La relation extra conjugale que Margaret entretient avec Max en dit long sur la faillite de son couple avec Peter. Margaret est une femme profondément blessée et meurtrie qui, un beau jour, s’en est allée tromper son ennui au zoo. Avant leur rencontre, Margaret et Max erraient tous deux comme deux âmes en peine, désespérément seuls et portant en eux toute la tristesse du monde. Il ne leur aura fallu qu’un simple regard échangé de part et d’autre de la cage dans laquelle vivait Max, pour que leurs existences soient scellées à jamais. Depuis, ils vivent un amour fou et sincère, en marge du tumulte du monde. Pour Margaret, accepter la proposition de son mari d’héberger Max à leur domicile, revient à mettre sous silence son profond désir. Par amour pour son fils, elle ne peut se résoudre à vivre son idylle au grand jour et doit se contenter de gestes tendres en catimini. Bénéficiant de la beauté froide et de l’aspect sophistiqué de Charlotte Rampling, le personnage de Margaret demeure une énigme. Il est entendu que l’argent ne fait pas le bonheur, et que son train de vie petit bourgeois ne saurait s’accommoder malgré tout des multiples infidélités de son mari. Pourtant, il nous est difficile de croire en son coup de foudre pour un chimpanzé. Quelque part, Nagisa Oshima touche là les limites de notre imaginaire et de notre capacité à accepter l’improbable. Il apparaît difficile de croire à la viabilité d’une telle relation, de penser qu’une femme telle que Margaret puisse décemment envisager de finir sa vie aux côtés d’un singe. Alors, oui, Max mon amour se veut avant tout une farce qui se moque allégrement de l’univers guindé et hypocrite des petits bourgeois, mâtinée d’un plaidoyer pour la tolérance. Néanmoins, le ridicule de la situation demeure un obstacle bien trop insurmontable pour regarder ce film autrement que d’un oeil amusé, voire moqueur. Il faut dire aussi que le réalisateur ne nous aide pas, notamment lorsque Max revient fièrement en ville sous les “hourras” d’une foule en délire, accentuant le côté grotesque de cette histoire.

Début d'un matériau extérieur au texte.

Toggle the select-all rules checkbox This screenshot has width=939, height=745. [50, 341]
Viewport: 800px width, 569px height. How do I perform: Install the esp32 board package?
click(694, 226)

Max mon amour est un drôle de film, pas choquant pour un sou, mais pas davantage percutant. Il y a du vaudeville dans ce ménage à trois incongru, et sans doute faut-il voir là la patte de Jean-Claude Carrière, grand homme de théâtre. Ça crie, ça pleure, les portes claquent et l’homme se ridiculise à trop vouloir restaurer sa virilité bafouée. Pour ceux qui sont clients de ce genre d’histoire, alors ce film fera leur bonheur. Pour les autres, dont je suis, Max mon amour laissera au mieux froid, et au pire, interrogatif sur notre degré de cartésianisme.